As described above, in the load generating device for adjusting the operating force according to the present invention, since the rotational braking torque per the same projected area in the axial direction becomes large, the area can be made small and the height can be made high. Can be lowered. Also, because it is not necessary to attach a seal or the like and the rigidity can be designed to be lower than other types of load generators, it is possible to reduce the size and weight while maintaining the same performance as other small load generators.

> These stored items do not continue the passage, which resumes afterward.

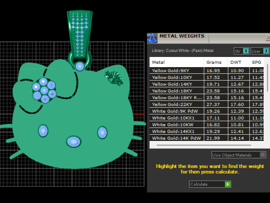Select the oval nose gemstone
The image size is (270, 203).
click(74, 142)
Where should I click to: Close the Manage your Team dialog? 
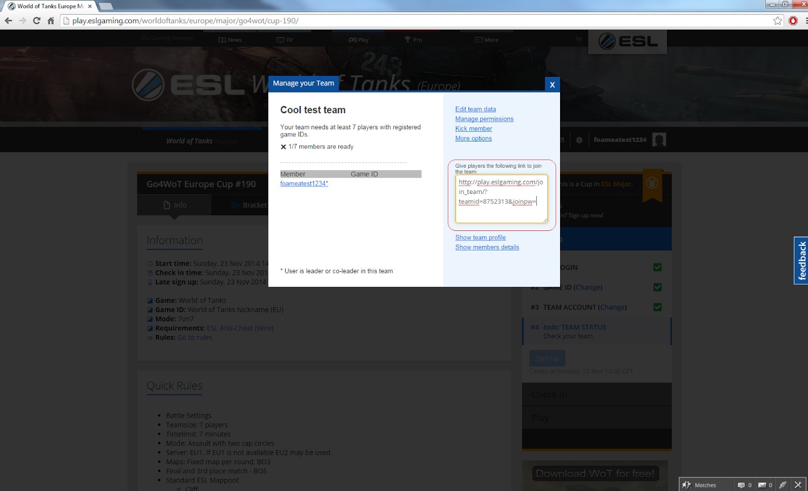pyautogui.click(x=552, y=84)
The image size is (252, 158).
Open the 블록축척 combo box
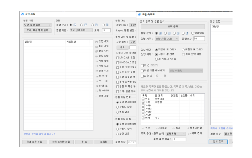pos(176,133)
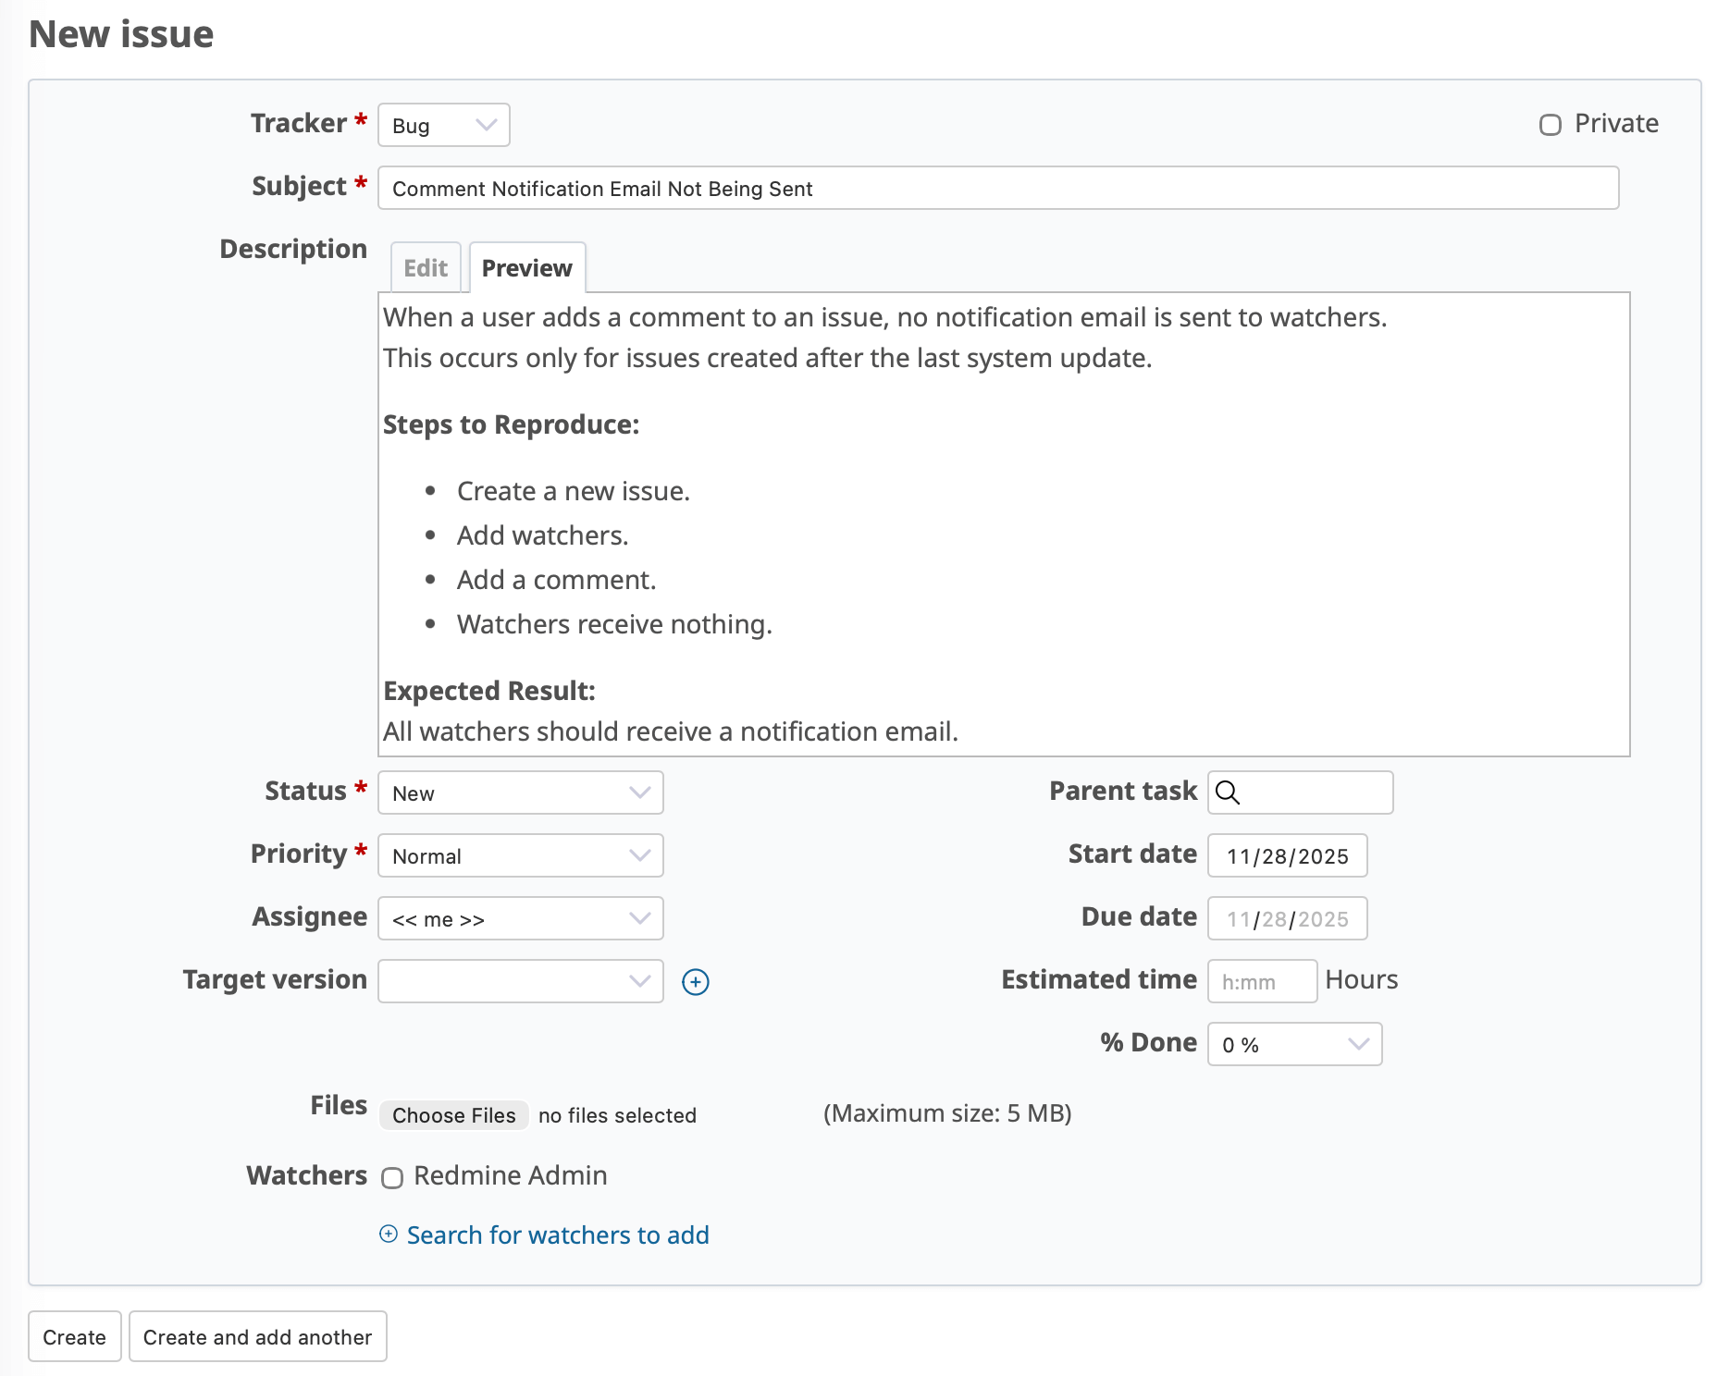
Task: Click the magnifier icon in Parent task
Action: pos(1228,792)
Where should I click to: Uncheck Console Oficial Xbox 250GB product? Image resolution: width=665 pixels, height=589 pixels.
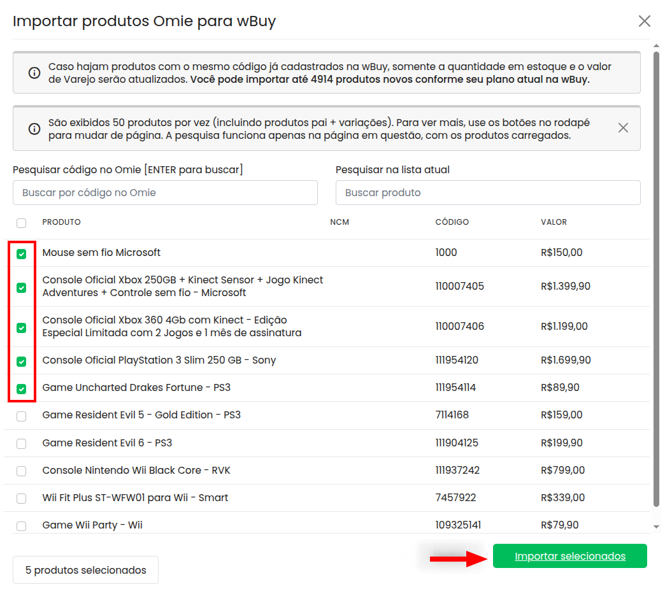tap(22, 288)
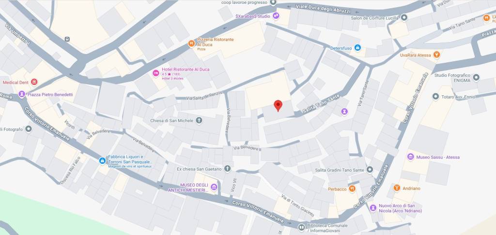Open Hotel Ristorante Al Duca hotel icon
Screen dimensions: 496x235
click(156, 73)
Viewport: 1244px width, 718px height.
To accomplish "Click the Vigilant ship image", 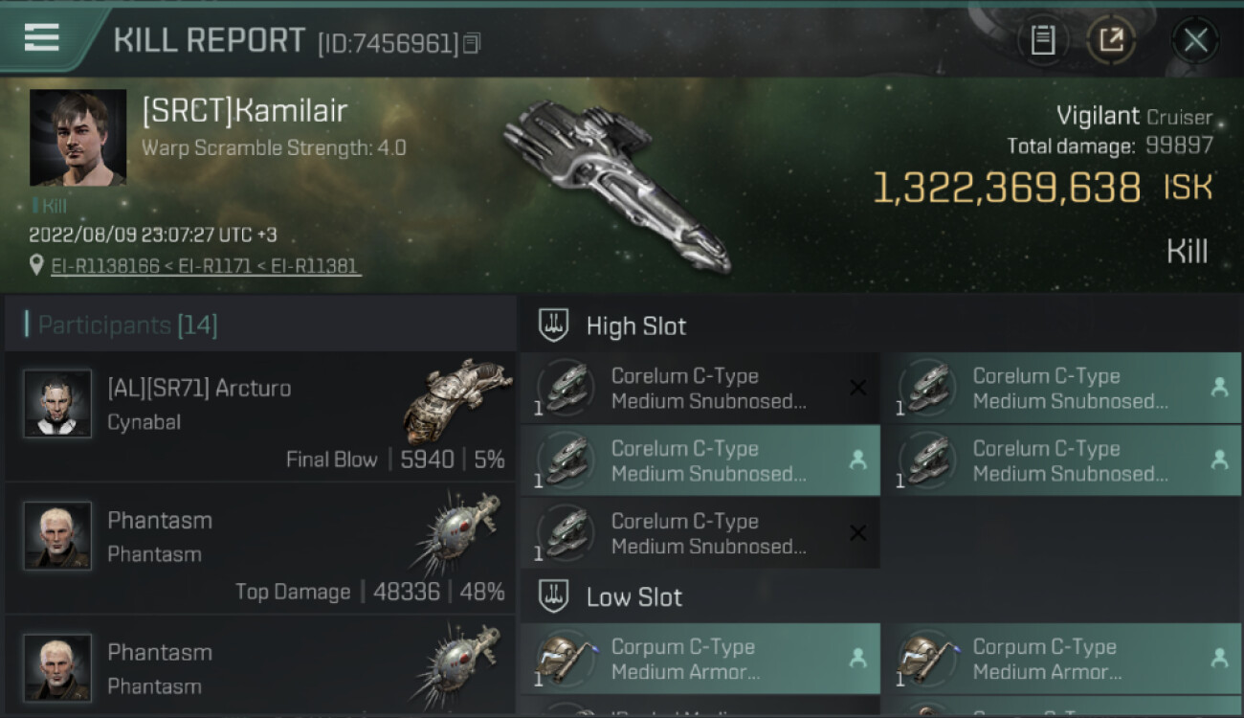I will coord(617,184).
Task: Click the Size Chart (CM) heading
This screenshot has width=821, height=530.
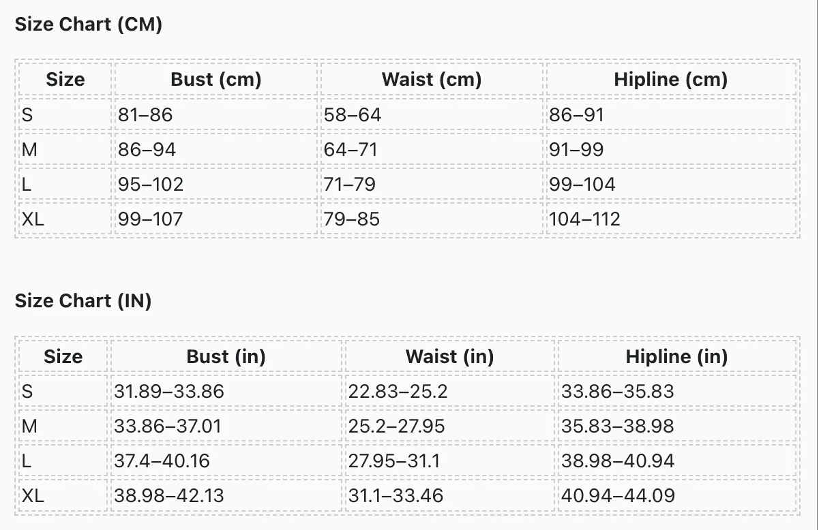Action: (89, 25)
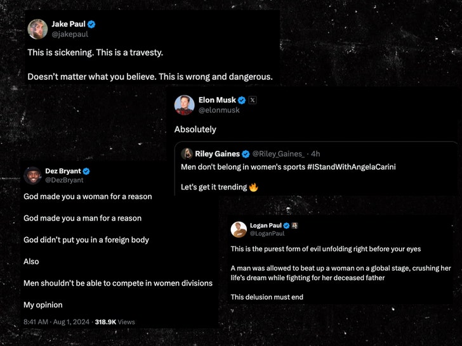Click Riley Gaines' verified badge

click(x=246, y=153)
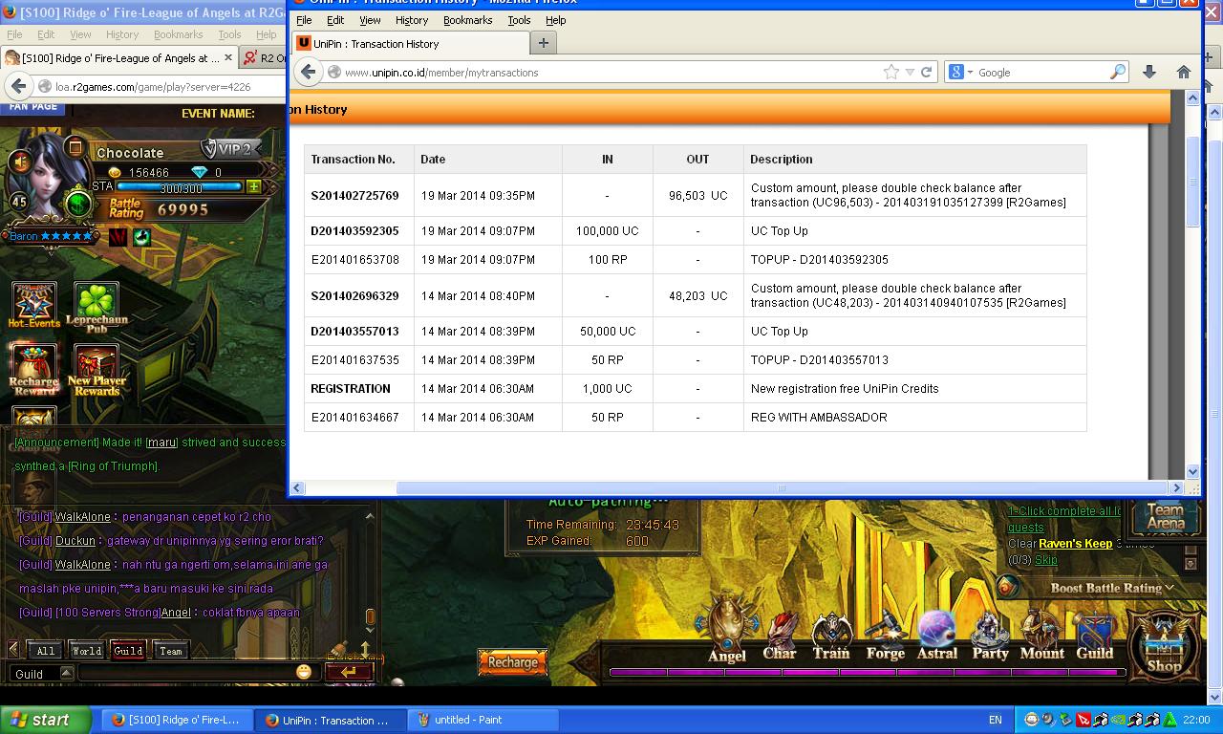Click the orange Recharge button
The height and width of the screenshot is (734, 1223).
(512, 662)
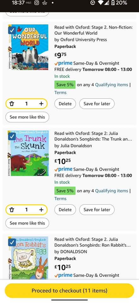Screen dimensions: 139x304
Task: Delete Our Wonderful World from basket
Action: 65,104
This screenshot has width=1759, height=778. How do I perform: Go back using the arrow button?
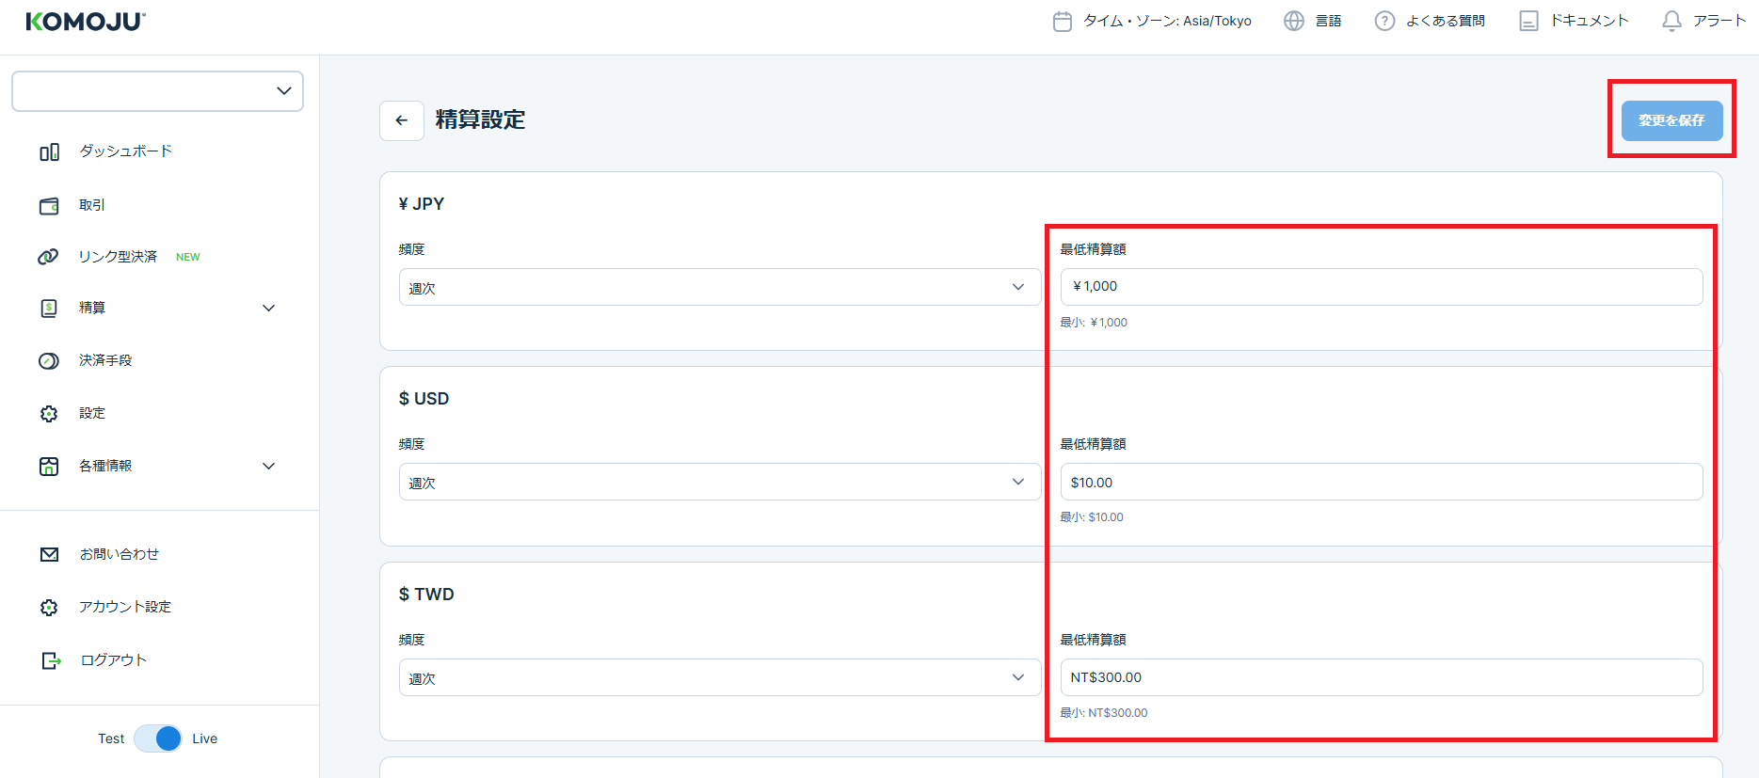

You can

[Brief description of drawings]

FIG. 1 is a configuration diagram of a first embodiment.

FIG. 2 is a sectional view.

FIG. 3 is a plan view showing a state of maximum load.

FIG. 4 is a plan view showing a state of minimum load.

FIG. 5 is an explanatory diagram comparing an area in the axial direction with a conventional example.

FIG. 6 is a configuration diagram of a second embodiment.

FIG. 7 is a plan view showing a state of maximum load.

FIG. 8 is a plan view showing a state of maximum load.

FIG. 9 is a configuration diagram of a third embodiment.

FIG. 10 is a perspective view of a state in which it is applied to a taking lens.

FIG. 11 is a configuration diagram of a conventional example.

FIG. 12 is a plan view of a conventional example.

[Explanation of symbols]

 11 Case 12 Input Shaft 13 and 25 Rotating Plate Member 14, 22 and 26 Blade Rotation Center Shaft 15, 21 and 27 Plate Blade Member 15a, 21a and 27a Plate Blade Moving Axis 16 Adjustment Plate 34 Imaging Lens Main Body 35 Load Generator

Claims (1)

[Claims] 1. A viscous fluid or a paste-like fluid of viscous fluid applied to the surface and attached to a rotary shaft.
A rotary plate member, and at least one plate blade member arranged so as to be in contact with the rotary plate member, and a part or all of the plate blade member with respect to the rotary plate member via the viscous fluid. A load generator for adjusting an operating force, comprising: a moving unit that is brought into contact with a light pressure to move the plate blade member on a plane perpendicular to the rotation axis.